Line a baking sheet with parchment paper or foil. Put a rust on top and put it aside.
- Prepare the potatoes:
Wash, scrub and dry the potatoes. Sting each potato 8 to 10 times with a fork.
- Bake the potatoes:
Place the potatoes on the wire grille defined in the baking sheet and put them in the oven. Bake for 20 minutes.
Remove the baking sheet from the oven and brush the potatoes with half of the melted butter or oil and sprinkle them with half of the salt. Turn the potatoes over and repeat on the other sides.

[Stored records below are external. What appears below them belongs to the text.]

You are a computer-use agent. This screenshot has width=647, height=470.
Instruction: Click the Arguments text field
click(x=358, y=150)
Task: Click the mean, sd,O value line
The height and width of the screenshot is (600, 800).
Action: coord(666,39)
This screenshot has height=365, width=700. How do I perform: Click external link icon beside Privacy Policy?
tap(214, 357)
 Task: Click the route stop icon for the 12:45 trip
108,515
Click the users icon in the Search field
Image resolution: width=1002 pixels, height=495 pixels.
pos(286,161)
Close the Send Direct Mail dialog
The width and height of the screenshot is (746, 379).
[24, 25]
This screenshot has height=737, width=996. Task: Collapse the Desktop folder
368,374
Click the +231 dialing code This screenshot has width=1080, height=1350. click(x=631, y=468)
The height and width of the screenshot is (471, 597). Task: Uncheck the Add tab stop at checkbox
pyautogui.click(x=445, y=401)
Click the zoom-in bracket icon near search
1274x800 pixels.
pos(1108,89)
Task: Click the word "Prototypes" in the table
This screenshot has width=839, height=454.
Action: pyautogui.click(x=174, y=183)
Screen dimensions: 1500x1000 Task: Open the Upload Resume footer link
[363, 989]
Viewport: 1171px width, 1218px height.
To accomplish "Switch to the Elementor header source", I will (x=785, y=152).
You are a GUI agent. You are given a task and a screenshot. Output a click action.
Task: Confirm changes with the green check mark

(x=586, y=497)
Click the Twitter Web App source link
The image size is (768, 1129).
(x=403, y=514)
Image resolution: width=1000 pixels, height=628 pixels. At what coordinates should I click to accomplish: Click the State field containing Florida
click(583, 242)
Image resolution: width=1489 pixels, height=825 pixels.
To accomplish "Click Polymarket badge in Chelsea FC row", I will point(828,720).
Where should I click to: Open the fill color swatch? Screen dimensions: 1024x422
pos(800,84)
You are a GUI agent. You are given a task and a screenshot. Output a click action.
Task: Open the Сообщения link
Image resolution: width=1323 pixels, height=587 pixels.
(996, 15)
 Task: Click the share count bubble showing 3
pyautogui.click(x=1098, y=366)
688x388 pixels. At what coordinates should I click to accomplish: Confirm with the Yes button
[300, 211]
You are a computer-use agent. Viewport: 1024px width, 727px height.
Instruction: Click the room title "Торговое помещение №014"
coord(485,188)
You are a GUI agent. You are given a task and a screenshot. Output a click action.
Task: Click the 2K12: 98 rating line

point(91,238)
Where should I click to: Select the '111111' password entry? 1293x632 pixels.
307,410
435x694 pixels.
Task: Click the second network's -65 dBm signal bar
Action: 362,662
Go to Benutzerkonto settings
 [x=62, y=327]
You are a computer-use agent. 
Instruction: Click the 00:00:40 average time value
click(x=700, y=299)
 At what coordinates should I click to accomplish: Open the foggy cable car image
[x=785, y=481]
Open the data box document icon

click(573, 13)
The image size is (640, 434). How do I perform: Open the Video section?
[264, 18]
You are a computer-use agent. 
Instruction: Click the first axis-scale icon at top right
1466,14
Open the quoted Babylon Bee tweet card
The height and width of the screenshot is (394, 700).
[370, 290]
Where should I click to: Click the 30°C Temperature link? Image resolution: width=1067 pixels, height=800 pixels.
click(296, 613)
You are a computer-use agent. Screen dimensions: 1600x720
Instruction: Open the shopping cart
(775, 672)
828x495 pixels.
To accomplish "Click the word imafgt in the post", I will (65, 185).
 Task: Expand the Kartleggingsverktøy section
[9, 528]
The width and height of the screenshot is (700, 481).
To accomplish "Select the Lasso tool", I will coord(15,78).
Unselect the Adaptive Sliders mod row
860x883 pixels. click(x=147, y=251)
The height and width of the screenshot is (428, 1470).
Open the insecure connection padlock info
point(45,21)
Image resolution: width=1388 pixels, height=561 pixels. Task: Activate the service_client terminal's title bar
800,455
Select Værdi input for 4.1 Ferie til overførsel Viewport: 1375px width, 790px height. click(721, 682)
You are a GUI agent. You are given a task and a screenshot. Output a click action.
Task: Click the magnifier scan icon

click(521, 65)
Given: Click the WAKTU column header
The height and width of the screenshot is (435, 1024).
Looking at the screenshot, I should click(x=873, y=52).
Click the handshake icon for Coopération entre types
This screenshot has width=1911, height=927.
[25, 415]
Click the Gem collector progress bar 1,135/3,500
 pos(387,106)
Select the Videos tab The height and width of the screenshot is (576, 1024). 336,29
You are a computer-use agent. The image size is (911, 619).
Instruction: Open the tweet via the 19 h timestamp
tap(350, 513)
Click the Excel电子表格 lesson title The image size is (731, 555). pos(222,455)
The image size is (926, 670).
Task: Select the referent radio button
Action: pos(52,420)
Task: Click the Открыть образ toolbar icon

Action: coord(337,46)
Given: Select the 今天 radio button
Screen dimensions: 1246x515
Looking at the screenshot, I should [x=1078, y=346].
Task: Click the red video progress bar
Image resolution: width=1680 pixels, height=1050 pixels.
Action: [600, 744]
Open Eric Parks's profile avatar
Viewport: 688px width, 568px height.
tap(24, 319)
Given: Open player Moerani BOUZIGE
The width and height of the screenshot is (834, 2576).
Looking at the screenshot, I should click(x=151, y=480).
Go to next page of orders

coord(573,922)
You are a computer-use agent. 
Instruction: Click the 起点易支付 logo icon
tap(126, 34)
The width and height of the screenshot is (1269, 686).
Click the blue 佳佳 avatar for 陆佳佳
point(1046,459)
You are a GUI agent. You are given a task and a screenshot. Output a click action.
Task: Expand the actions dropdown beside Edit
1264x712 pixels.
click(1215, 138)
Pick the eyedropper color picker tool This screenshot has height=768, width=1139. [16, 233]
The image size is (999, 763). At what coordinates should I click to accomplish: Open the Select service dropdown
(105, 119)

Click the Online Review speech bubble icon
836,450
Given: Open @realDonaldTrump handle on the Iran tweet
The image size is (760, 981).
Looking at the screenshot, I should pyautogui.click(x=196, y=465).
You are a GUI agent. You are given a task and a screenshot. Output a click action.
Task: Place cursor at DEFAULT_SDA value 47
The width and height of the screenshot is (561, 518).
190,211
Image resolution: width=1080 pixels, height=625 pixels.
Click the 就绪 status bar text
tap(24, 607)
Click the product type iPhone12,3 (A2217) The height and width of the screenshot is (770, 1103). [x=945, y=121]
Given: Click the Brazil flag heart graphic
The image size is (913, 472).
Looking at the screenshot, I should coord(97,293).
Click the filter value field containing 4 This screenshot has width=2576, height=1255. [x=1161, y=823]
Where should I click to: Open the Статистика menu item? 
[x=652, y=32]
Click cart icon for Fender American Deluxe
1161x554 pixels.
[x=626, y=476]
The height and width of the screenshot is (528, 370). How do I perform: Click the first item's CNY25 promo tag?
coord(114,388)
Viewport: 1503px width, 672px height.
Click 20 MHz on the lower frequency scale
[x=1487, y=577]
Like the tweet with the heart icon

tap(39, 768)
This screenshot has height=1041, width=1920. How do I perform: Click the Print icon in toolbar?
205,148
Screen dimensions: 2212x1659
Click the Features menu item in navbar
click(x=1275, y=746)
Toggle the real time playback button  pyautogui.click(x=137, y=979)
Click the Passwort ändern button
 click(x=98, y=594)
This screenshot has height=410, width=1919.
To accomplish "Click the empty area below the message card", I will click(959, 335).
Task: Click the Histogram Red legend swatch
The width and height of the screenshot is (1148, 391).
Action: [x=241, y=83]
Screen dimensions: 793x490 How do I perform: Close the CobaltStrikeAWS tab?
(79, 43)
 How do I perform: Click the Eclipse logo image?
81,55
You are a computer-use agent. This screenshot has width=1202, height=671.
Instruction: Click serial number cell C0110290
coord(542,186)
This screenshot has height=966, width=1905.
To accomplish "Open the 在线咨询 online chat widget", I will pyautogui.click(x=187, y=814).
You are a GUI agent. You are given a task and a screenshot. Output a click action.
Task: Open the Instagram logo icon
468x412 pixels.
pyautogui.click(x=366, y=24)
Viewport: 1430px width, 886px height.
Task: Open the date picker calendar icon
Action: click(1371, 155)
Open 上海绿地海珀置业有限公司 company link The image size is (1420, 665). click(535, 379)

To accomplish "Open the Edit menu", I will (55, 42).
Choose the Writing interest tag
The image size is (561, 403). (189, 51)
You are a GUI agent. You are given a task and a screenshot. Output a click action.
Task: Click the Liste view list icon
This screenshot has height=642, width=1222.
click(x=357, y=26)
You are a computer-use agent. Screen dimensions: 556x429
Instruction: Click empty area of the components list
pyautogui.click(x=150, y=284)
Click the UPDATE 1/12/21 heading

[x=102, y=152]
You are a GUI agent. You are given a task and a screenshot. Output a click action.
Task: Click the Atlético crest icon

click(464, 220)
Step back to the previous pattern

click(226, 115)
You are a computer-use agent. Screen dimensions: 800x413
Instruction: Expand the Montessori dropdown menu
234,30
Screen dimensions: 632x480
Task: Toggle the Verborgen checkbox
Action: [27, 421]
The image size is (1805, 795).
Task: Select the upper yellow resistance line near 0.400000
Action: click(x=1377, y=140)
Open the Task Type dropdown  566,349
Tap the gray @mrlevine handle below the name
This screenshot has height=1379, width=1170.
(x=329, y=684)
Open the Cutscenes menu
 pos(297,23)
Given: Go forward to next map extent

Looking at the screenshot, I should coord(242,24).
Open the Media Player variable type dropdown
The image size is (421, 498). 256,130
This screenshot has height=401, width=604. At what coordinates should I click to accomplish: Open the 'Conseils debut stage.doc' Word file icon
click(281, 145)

Run back to the oven and bake it for about 30 minutes until you are cooked.
- Cook the bacon:
Add the bacon slices into a large frying pan and place on low heat. Cooking low and slowly, turning occasionally until the fat is rendered and the bacon is crispy, 5 to 8 minutes. Take out of the pan and let it cool. Chop the chilled bacon into pieces and reserve 1 tablespoon of bacon fat from the pan.
- Do the dressing:
In a large mixed bowl, whisk the sour cream, the Greek yogurt or the mayonnaise, the reserved bacon fat, the vinegar and the garlic to the combination.
- Chop potatoes:
Roughly chop the hot potatoes and put them in the bowl with the dressing. Season with the black pepper and are well covered.
Simple tip!
If you serve this salad warm and immediately, leave the potato skins for crispy texture. If not, take the skins before hacking the potatoes because they become moist the longer the salad sits.
- End and serve:
Add most of the chopped bacon, the green onions and the cheese, reserve a part to garnish and stir well. Try the salad and fit in the salt as required. Garnish the salad with the rest of the bacon, green onions and cheese and serve.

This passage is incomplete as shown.